Figure 4. DNA methylation of E1 site in CpG islands of HoxA13 promoter.

(A) DNA methylation analysis of HoxA13 promoter. The relative extent of DNA methylation is indicated as intensity; complete methylation with a value of 1.0 is shown as green and hypomethylation is indicated by yellow dots. The red circle shows significant difference in DNA methylation at CpG 11 (1,431–13 segment) of the HoxA13 promoter. N: CSN cells; 12; CS12 cells. NA indicates not added. (B) Schematic representation of the promoter region of HoxA13 gene. The differential methylated CpG 11 site was found to be the p53/E2F-1 binding site (E1 site; −823 to −803 bp). A nonspecific site (NS; gray square) for ChIP-qPCR was assigned at −1,124 to −1,102 (bp). +1 indicates the transcriptional start site. (C) ChIP–qPCR analysis of p53, E2F-1, RB-1, and IgG (negative control) was performed in CSN and CS12 cells as described in the Materials and Methods.
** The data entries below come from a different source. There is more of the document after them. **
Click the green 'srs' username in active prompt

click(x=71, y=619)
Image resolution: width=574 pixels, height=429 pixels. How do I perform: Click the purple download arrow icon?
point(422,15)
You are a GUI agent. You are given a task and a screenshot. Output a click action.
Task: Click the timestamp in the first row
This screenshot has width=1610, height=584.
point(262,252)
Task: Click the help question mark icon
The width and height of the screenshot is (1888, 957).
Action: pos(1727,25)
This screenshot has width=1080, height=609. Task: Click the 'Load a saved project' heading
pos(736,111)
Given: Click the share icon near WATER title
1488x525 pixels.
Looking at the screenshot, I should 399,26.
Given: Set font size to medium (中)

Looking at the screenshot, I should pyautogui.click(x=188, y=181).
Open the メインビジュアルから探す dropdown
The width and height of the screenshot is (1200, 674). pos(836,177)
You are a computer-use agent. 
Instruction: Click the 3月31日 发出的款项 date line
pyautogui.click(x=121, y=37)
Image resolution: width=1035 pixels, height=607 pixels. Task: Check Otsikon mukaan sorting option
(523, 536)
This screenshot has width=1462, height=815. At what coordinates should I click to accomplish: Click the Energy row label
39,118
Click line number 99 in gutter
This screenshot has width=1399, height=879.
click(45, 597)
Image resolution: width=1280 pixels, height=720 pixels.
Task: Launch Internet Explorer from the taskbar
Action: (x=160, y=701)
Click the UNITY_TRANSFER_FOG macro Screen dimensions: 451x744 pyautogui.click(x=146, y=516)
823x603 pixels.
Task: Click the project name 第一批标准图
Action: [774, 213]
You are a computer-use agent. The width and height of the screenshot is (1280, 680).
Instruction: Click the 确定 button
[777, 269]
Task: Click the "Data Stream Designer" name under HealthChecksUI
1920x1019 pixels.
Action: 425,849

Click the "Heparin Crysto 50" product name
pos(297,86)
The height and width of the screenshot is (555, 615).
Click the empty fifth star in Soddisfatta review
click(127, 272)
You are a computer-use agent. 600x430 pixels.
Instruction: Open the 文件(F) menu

Input DNA (1/20-fold) was also analyzed. (D) Luciferase-linked wild type (WT) or mE1 mutant-promoter, control pGL4, and various amounts (0, 50, 100, 200, and 300 ng) of pCMV-SPORT6-E2F-1 were transfected into CS12 cells, and luciferase activity was measured as described in the Materials and Methods. (E) ChIP–qPCR analysis using antibodies against DNA methyltransferase family members, methylated histones, and the WDR5–MLL complex were performed in CSN and CS12 cells. Input DNA (1/20-fold) was also analyzed. The data C-E are presented as mean ± SEM (two-tailed Student t test; *p < 0.05, **p < 0.01).